2008 Preliminary Results
For
2008, NexCen said it expects to report revenues from continuing
operations of its franchise business of approximately $47 million for
the year ended December 31, 2008 compared to approximately $20 million
for the year ended December 31, 2007, an increase of $27 million or
139%. The results for 2008 fully reflect the acquisitions completed in
2007, and include the acquisition of Great American Cookies and the
joint venture interest in Shoebox New York that were completed in
January 2008. On a pro forma basis, assuming all acquisitions of
franchised brands had been completed on January 1, 2007, revenues from
continuing operations were approximately $50 million for 2007 and $49
million for 2008.
Royalty and licensing revenues were
approximately $26 million versus $16 million in 2007, an increase of
approximately $10 million or 59%. Franchisee fee revenue from the sale
of new franchises was approximately $4 million, an increase of
approximately 5% over 2007. Plant revenue from its Great American
Cookies factory, which was acquired in January 2008, was approximately
$17 million.
The company's cash on hand at December 31, 2008 was
approximately $8 million as compared to cash on hand of $47 million at
December 31, 2007. The amount of the company's outstanding debt was
approximately $142 million at December 31, 2008, an increase of $32
million as compared to the amount of outstanding debt of approximately
$110 million at December 31, 2007. The acquisition of Great American
Cookies completed in January 2008 substantially increased the
outstanding debt to approximately $179 million, which was then
subsequently reduced.
Deferred revenue related to the pipeline
of franchise stores to be opened pursuant to executed Letters of Intent
and Franchise Agreements was approximately $5 million at December 31,
2008, an increase of approximately $1 million or 17% from $4 million at
December 31, 2007.
Revenues relating to NexCen's consumer
branded licensing business, which consisted of Bill Blass and Waverly,
are being reported as discontinued operations due to the sale of those
businesses completed in 2008.
Material Increases in Operating Expenses
The
company said its efforts in 2008 to stabilize its financial condition,
enhance its liquidity and position itself for long-term viability and
future growth had a significant negative impact on its 2008 financial
results.

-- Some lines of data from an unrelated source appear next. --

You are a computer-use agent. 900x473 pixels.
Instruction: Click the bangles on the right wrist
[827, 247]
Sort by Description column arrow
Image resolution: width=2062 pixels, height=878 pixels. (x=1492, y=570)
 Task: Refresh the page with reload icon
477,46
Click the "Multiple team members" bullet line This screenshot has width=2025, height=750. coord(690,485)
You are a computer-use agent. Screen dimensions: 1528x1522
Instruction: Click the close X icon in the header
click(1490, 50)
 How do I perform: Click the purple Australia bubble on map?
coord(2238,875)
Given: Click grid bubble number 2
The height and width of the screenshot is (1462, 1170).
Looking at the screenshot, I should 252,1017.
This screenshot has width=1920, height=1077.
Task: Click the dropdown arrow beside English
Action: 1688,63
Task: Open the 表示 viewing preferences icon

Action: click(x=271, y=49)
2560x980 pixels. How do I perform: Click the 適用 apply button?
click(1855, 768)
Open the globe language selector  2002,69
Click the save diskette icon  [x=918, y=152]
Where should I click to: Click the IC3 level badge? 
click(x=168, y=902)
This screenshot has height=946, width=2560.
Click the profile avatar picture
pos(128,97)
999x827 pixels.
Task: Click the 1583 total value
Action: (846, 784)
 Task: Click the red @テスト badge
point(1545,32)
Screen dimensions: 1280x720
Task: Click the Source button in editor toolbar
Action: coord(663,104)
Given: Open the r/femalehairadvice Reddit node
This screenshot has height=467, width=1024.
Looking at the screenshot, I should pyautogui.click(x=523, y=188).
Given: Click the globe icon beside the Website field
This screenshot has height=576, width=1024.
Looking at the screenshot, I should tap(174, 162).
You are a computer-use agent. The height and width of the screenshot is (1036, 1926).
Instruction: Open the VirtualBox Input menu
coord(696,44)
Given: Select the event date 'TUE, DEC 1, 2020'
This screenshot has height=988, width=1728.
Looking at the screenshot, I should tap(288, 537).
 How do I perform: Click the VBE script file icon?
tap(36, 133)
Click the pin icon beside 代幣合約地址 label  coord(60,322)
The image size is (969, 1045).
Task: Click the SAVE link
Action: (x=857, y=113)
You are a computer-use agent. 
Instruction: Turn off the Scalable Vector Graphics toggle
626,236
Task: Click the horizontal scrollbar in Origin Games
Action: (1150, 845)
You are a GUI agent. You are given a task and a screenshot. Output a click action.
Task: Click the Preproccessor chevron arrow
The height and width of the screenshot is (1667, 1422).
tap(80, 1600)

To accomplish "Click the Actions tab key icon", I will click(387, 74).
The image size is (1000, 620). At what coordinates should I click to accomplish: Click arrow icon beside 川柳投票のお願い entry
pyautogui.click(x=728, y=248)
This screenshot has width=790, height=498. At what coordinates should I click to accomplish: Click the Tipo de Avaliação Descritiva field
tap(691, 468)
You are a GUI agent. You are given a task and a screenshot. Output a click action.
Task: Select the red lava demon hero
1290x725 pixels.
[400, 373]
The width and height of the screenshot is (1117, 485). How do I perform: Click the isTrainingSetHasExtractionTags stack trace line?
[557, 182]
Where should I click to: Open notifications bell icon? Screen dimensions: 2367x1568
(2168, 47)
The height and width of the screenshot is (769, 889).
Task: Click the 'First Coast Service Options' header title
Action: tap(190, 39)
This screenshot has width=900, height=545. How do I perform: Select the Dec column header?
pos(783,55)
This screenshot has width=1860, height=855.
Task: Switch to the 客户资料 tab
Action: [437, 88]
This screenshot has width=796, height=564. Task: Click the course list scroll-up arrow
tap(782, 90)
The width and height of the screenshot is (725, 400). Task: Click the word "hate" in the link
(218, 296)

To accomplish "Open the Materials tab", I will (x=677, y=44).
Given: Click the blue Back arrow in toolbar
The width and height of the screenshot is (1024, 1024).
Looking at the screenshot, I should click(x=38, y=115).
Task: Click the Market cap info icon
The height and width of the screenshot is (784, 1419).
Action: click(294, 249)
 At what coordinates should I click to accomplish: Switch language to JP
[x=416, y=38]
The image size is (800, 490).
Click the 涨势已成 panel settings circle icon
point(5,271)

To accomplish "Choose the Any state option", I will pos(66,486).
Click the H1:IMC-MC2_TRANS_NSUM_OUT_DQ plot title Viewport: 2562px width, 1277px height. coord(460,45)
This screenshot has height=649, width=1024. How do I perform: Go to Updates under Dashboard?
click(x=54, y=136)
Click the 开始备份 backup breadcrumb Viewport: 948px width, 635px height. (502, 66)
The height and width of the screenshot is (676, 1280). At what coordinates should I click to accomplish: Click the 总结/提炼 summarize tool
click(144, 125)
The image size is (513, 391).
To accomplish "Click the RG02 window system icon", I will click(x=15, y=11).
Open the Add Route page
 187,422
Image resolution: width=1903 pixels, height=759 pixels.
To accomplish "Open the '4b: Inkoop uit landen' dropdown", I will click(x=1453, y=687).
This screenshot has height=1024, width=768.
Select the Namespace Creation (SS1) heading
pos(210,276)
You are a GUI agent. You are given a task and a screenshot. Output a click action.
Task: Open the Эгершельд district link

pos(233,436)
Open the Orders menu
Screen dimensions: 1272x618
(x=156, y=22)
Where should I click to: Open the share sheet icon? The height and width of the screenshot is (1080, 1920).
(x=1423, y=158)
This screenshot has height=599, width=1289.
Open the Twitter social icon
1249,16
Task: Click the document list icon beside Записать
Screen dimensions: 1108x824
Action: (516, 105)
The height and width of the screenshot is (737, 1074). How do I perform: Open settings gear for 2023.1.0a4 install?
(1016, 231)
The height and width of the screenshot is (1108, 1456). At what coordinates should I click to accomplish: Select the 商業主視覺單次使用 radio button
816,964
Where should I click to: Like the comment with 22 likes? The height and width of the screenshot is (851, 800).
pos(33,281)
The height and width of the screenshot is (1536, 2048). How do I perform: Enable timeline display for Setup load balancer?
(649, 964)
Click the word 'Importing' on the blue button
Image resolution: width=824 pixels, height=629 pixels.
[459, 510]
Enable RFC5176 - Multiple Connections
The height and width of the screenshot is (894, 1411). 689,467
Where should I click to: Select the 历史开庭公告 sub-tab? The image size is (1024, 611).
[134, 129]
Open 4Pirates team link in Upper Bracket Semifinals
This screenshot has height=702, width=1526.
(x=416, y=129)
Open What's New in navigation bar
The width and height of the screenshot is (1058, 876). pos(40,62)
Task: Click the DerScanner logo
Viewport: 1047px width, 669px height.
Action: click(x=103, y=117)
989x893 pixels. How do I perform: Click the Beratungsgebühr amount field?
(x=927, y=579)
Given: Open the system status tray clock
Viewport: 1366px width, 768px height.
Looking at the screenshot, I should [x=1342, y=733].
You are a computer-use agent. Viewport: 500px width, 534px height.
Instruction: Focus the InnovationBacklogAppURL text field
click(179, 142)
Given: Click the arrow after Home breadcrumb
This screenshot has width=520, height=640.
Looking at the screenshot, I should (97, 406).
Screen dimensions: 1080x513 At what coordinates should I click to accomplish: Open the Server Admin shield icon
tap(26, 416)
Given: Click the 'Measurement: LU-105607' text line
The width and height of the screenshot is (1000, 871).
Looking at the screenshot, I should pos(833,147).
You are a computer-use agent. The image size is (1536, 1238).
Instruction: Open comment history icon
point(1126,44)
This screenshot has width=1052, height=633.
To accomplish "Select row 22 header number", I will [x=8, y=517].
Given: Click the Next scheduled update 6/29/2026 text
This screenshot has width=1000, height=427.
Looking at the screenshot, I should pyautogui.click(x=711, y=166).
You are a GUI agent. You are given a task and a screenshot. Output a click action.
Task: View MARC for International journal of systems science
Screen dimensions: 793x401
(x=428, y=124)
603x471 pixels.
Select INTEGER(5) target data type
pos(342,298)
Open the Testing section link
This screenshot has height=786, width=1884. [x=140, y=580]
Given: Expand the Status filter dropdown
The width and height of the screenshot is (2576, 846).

The company's total operating expenses increased materially in
2008, as compared to 2007, due primarily to impairment related to
intangible assets, significant increases in restructuring charges, loss
on the sale of Bill Blass and Waverly, and increased professional fees
related to internal and external investigations and the restructuring
of its debt facility.
Decreases in Value of Intangible Assets
The
company expects that its balance sheet as of December 31, 2008 will
reflect significant reductions in the value of its intangibles, which
comprise its principal assets, due to anticipated impairment charges of
approximately $242 million in 2008 and the sale of the Bill Blass and
Waverly businesses. The anticipated loss on sale for those businesses
is approximately $7 million.
Hall stated, “The past year was a
significant transition year for NexCen as the company went through
dramatic change, including restructuring its debt facility, narrowing
its strategic focus on franchising and completing the sale of Bill
Blass and Waverly to reduce the company's debt. While our 2008 results
will reflect significant losses as a result of the additional expenses
and charges that the company incurred as a result of these actions, we
believe we have entered 2009 as a stronger company.”
The company
announced that it anticipates being able to file with the Securities
and Exchange Commission (SEC) by July 31, 2009 an amended Annual Report
on Form 10-K/A for the year ended December 31, 2007, which will include
a restatement of its 2007 financial results. The company anticipates
being able to file by August 31, 2009 its Annual Report on Form 10-K
for the year ended December 31, 2008 and its Quarterly Report on Form
10-Q for the quarter ending March 31, 2009.
The company plans to
hold an investor conference call following each of these filings to
review in greater detail the respective financial and operating results.